The “Manufacture Your Future” expo is designed to introduce students to manufacturing as a career.
It featured 30 firms and equipment manufacturers exhibiting the latest in automated manufacturing equipment and processes.
In addition, students were given a tour of HCC’s Regional Advanced Manufacturing Center, which offers an Advanced
Manufacturing credit certificate program and a variety of non-credit courses that can help incumbent workers hone their skills.
The expo drew rave reviews from students, educators and exhibitors alike. “It’s an amazing program,” said student Juan Cardona of Bridgeport’s Harding High School. “It’s 100 percent good!”
“It’s a great opportunity for students to get connections to a manufacturing career,” said teacher Marissa Barreto of Bridgeport’s Fairchild Wheeler Magnet School.
The one-year Advanced Manufacturing Program, which is accepting applications for the Fall semester, prepares students for manufacturing positions that include machine operator, CNC (Computer Numeric Control) operator, CNC programmer, assembler, and Quality Control inspector. These can pay in the $15-$20 per-hour range.
The program, which requires a 35-hour-per-week commitment from students, leads to an advanced manufacturing certificate. The program is financial-aid eligible.

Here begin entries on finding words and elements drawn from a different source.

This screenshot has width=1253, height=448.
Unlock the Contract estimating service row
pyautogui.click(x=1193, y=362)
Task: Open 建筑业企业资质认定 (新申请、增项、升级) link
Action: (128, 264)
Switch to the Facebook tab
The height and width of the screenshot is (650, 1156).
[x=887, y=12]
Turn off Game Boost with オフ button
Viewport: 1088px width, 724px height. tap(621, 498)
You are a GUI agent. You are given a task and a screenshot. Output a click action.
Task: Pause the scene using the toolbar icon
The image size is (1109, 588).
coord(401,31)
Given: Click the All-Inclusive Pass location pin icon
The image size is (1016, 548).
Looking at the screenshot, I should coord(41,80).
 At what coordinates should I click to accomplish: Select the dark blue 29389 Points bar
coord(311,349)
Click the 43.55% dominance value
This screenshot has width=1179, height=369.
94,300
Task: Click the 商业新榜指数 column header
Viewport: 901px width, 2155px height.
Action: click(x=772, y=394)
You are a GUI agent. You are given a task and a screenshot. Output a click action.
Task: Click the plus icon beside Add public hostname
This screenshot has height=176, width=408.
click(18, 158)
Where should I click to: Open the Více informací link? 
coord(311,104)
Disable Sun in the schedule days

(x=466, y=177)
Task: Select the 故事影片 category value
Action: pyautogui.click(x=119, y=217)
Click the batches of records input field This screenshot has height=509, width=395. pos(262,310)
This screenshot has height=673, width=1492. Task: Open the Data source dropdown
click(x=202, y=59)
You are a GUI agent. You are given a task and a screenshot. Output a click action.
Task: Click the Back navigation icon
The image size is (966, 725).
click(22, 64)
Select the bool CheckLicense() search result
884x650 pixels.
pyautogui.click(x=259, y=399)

The manufacturing certificate includes courses in Computer-aided Design (CAD); blueprint reading; drill, press and saw operation; grinding; bench work; lathe operation; milling; and CNC. While providing the foundation to pursue the advanced manufacturing certificate, the basic certificate will also include training in math for manufacturing, lean manufacturing, metrology, computer applications, and careers in manufacturing.
The program also includes advanced courses in manufacturing math and blueprint reading; principles of quality control; and advanced manufacturing machinery courses in lathe operation, milling, and CNC.
Exhibitors at the expo remarked that the students, who came from high schools in Bridgeport, Stratford, Milford, Norwalk, Oxford, Monroe, Fairfield, and Shelton, demonstrated a deep interest in manufacturing as a career.
“I was impressed with the quality of the questions and the attentiveness of the students,” said David Williams of Wallingford’s Holo-Krome. “It was the best student show I have attended.”